Page excerpt:
==================================================
Cloud Transcode is a set of "activities" that are standalone scripts implementing the CpeActivity
class located in the CloudProcessingEngine-SDK:
https://packagist.org/packages/sportarchive/cloud-processing-engine-sdk
Those Activities listen to the Amazon SFN (Step functions) service for incoming tasks to process (You need an Amazon AWS account, yes). One activity will process one type of Tasks.
Tasks and Workflows (aka State Machine
) are defined in the AWS SFN console, and are identified by their AWS ARNs (AWS resources identifier). You can then start N
activity workers that will start listening for incoming jobs and execute them.
You can scale your infrastructure in AWS based on your volume, capacity, cost, resources, etc. You can run those SFN Activities on Docker, which is recommended. A Dockerfile is provided for you. But you can run on anything and anywhere.
Your client applications can initiate new SFN workflows using the AWS SDK of your choice. The client apps will pass JSON input date to AWS SFN.
SFN will then pass this input to your activities, which will then return a JSON output. This output can be passed on to the next activities.
Thanks to the CloudProcessingEngine-SDK
you can build your own workflow and call any activities you want. You can implement your own activities as well.
Cloud Transcode could use help on the following Activities if you are interested in participating:
- Document transcoding: DOC to PDF for example
- Audio manipulation: Maybe this can be already done by FFMpeg. Never tested if FFmpeg supports it or if there is a better tool for Audio.
- Other ideas?
You need one. You will use the following AWS services: S3, SFN, IAM, ECS (Docker cluster - Ideal), EC2, and several more.
The ideal setup in on AWS ECS which provides EC2 instances management and Docker container management. You can use our Dockerfile to add your own configuration files to the final Docker image. Create a ECS Activity, and tell it to run your image. You can then scale the cluster and auto adjust.
You must create a State Machine workflow in the AWS Step Function console to make things work.
In the folder state_machines
of the project, you will find a basic transcoding workflow for SFN. It validates the input and then processes ALL the outputs you want in one activity.
In sequence, this workflow calls:
- 1 -> ValidateAssetActivity
- N -> TranscodeAssetActivity
One TranscodeAssetActivity worker processes all outputs wanted, in sequence, not in parallel.
Note: I couldn't make SFN transform on the fly the input data given to the activities. The array of "output files wanted" could have been split and one activity could be started for each output in the array, thus allowing parallel transcoding. To achieve parallel transcoding, you need to have an intermediate activity that splits the input and initiate new workflows, each with only one output wanted.
Activities are standalone scripts writen in PHP (legacy reasons, but it's clean!) that can be started in command line.
==================================================
Extracted material:
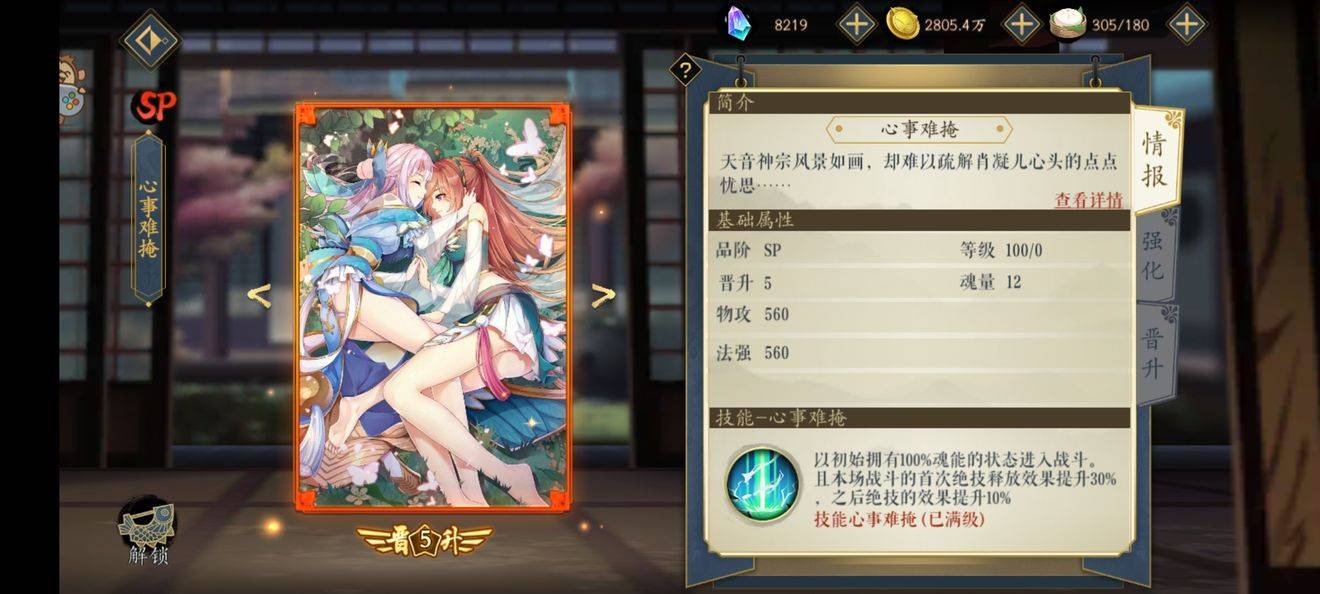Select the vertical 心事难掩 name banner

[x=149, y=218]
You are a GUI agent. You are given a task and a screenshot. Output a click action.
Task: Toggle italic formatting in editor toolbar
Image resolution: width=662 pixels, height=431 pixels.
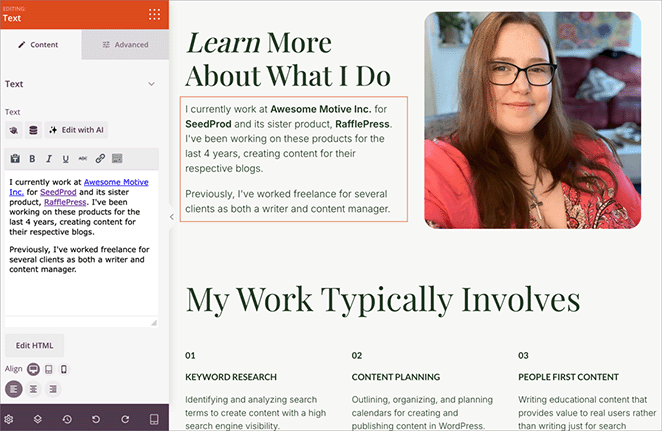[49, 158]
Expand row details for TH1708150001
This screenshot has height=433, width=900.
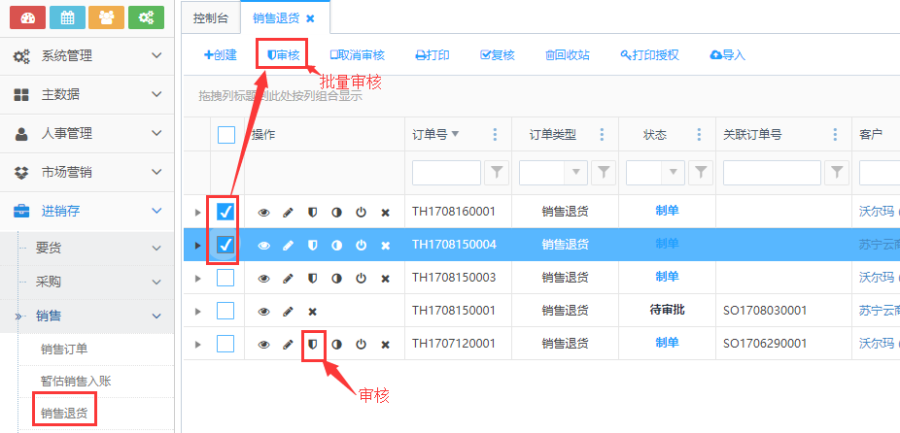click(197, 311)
==================================================
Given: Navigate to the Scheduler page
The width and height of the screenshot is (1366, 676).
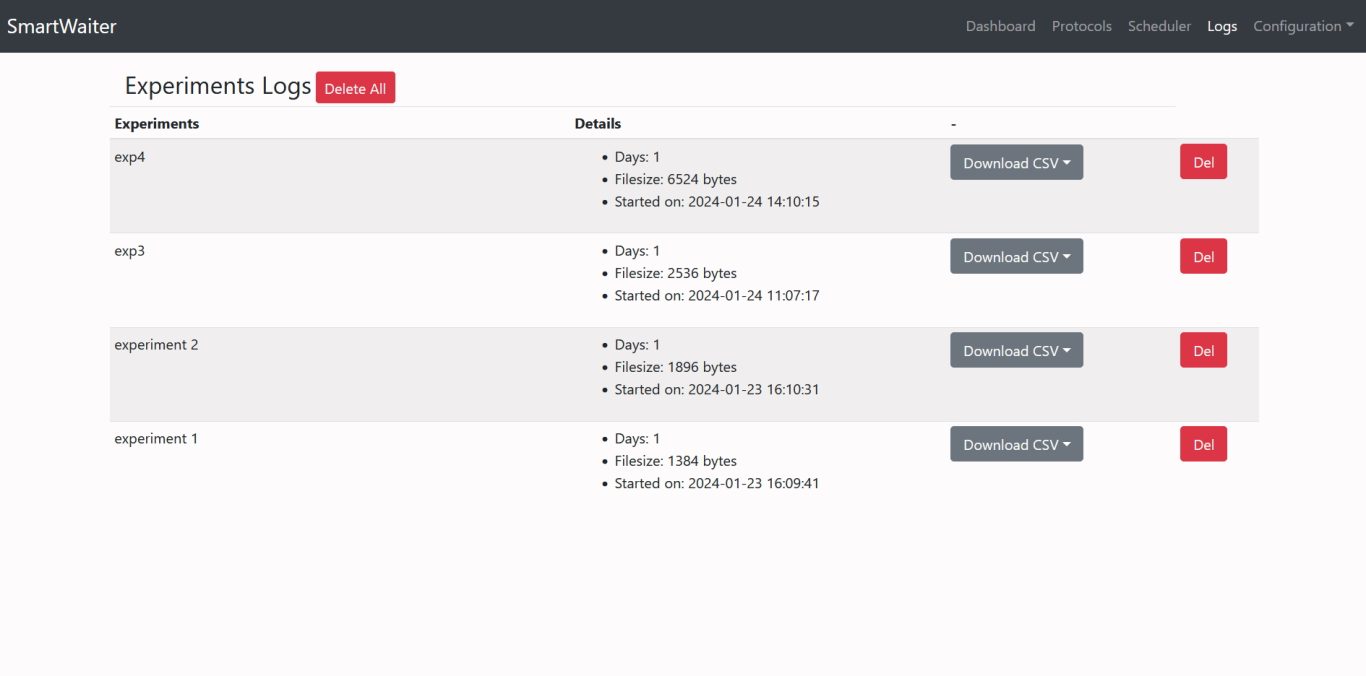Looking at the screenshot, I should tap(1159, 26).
==================================================
Exercise set:
**a)** Answer these questions about the Cloud Transcode excerpt:
(i) Which Amazon service do the activities listen to for incoming tasks?
(ii) In which project folder is the basic transcoding workflow found?
(iii) In what language are the activities written?
**b)** Can you write the next part of the Cloud Transcode excerpt, picking up after its final sentence?

Results in order:
**a)**
(i) Amazon SFN (Step Functions)
(ii) state_machines
(iii) PHP

**b)**
bash $> ./src/activities/ValidateAssetActivity.php -A arn:aws:states:eu-west-1:XXXXXXXXXXXX:activity:ValidateAsset
bash $> ./src/activities/TranscodeAssetActivity.php -A arn:aws:states:eu-west-1:XXXXXXXXXXXX:activity:TranscodeAsset
Or using Docker
$> sudo docker run sportarc/cloudtranscode:4.2 ValidateAssetActivity -A arn:aws:states:eu-west-1:XXXXXXXXXXXX:activity:ValidateAsset
$> sudo docker run sportarc/cloudtranscode:4.2 TranscodeAssetActivity -A arn:aws:states:eu-west-1:XXXXXXXXXXXX:activity:TranscodeAsset
Using these commands, you can start an activity worker that processes one type of activity. In these cases ValidateAssetActivity
and TranscodeAssetActivity
Your Cloud Transcode workers (or custom workers) will do the work as wanted but your client applications that initiated the workflow will not have any idea of what is going on.
In order to hook your client applications with Cloud Transcode, you must implement a PHP Interface.
Your Interface will contain all the callback methods that will be called when events occur in your CT workflow:
- onStart
- onHeartbeat
- onFail
- onSuccess
- onTranscodeDone
You must implement the CpeClientInterface.php
interface located in the CloudProcessingEngine-SDK
project:
- Composer: https://packagist.org/packages/sportarchive/cloud-processing-engine-sdk
- Github: https://github.com/sportarchive/CloudProcessingEngine-SDK
In order to pass this class to your Activity worker, you have to provide its location in command line using the [-C ] option.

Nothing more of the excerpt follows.